9. Edamame (soybeans)
Protein: 10g per ¾ cup
Edamame is a fun snack, appetizer, or side dish in Japanese cooking. It can also be added to grain bowls, soups, and Asian noodle recipes. Bags of edamame can be found in the freezer section of the grocery store typically for a great price.
Animal based cheap protein foods
10. Canned tuna
Protein: It varies from brand to brand, but tuna contains about 25g of protein per 5oz can.
Canned tuna has an incredible amount of protein in such a small amount. It's an excellent source of shelf stable protein in case of emergencies or for quick lunches. Read my 16 ways to use tuna for recipe inspiration for this cheap protein source.
11. Canned salmon
Protein: 18 g per 3oz serving or 90g per 14.75oz can
I always keep canned salmon stocked in my pantry. My daughter loves salmon patties and if I need a quick meal or if the budget is tight, I pull out the canned salmon. It is much more affordable than fresh fish.
12. Chicken drumsticks
Protein: 12.4 g per chicken drumstick
Chicken drumsticks are almost always a good price at the store. I also find that kids tend to love them. Great on the grill or baked in the oven, they are an excellent cheap high protein food. Try my oven baked bbq chicken drumsticks or my baked herbed chicken legs for easy cheap meals.
13. Cottage cheese
Protein: 13g per ½ cup
Cottage cheese is one of my favorite protein sources. It's so delicious in scrambled eggs to bump up the protein and also makes for a great snack paired with fruit. It is a staple in our house.
14. Greek yogurt
Protein: 17g in ¾ cup serving
Greek yogurt is another one of those dairy products that packs a huge protein punch. It contains almost double the protein as regular yogurt. The price varies by brand. For a cheaper protein source, look for an off brand or one that's on sale. Great Value is still very economical and can be found at Walmart. Use it in fruit smoothies or protein shakes, oatmeal, or make a parfait.
15. Bone broth
Protein: Amounts will vary, but typically bone broth has about 10g of protein per cup of broth.

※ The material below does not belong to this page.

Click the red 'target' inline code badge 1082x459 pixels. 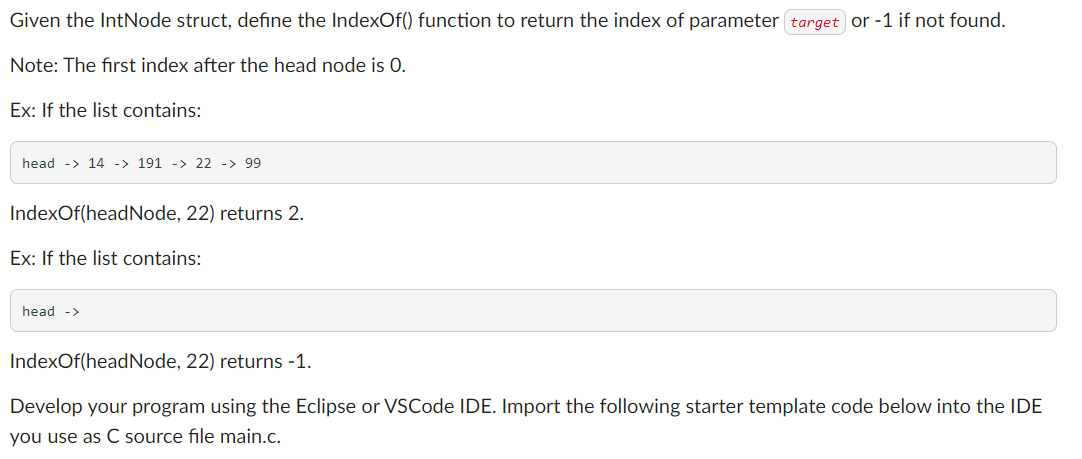tap(815, 22)
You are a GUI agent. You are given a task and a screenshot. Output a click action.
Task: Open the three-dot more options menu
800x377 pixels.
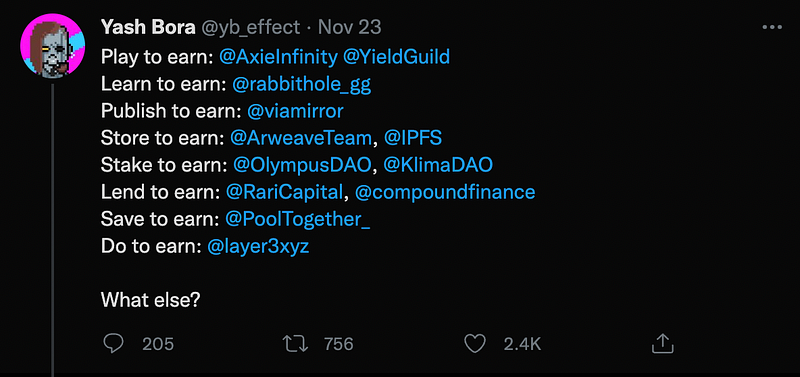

Buying meat on the bone gives you opportunities for multiple protein sources. Not only can you get protein from the meat itself, but if you simmer the bones in water with veggie scraps for a few hours, you also get the benefit of a protein-rich broth that you can make into soup, make sauces and gravies, drink by itself, or cook your grains in. The homemade broth is practically free!
16. Any clearance meat
Any meat is very high in protein, but it's not always the cheapest. To save on meat, browse your grocery store circular and find what is on sale. Plan your meals around that or buy extra and stock your freezer while the price is low. Also look for markdowns and clearance meat. You can often find really good deals this way. Ask your butcher when he/she typically marks down items, and be sure to visit the store at that time. Also learn strategies like buying whole chickens and getting multiple meals from one whole chicken. Meat can still be a cheap protein source and part of your frugal meal planning strategy.
Protein: 6g per large egg
Eggs used to be king of the cheap high proteins. Yes, I know eggs are much more expensive now in 2023 than they used to be, but they still can be an economical source of protein. Let's say a dozen eggs is $5. Each egg costs $.41. If you have 2 eggs, that's $.83 for 12g of protein. Still not too bad. It will be even better if prices go back down again.
What would you add? What is your favorite inexpensive protein source?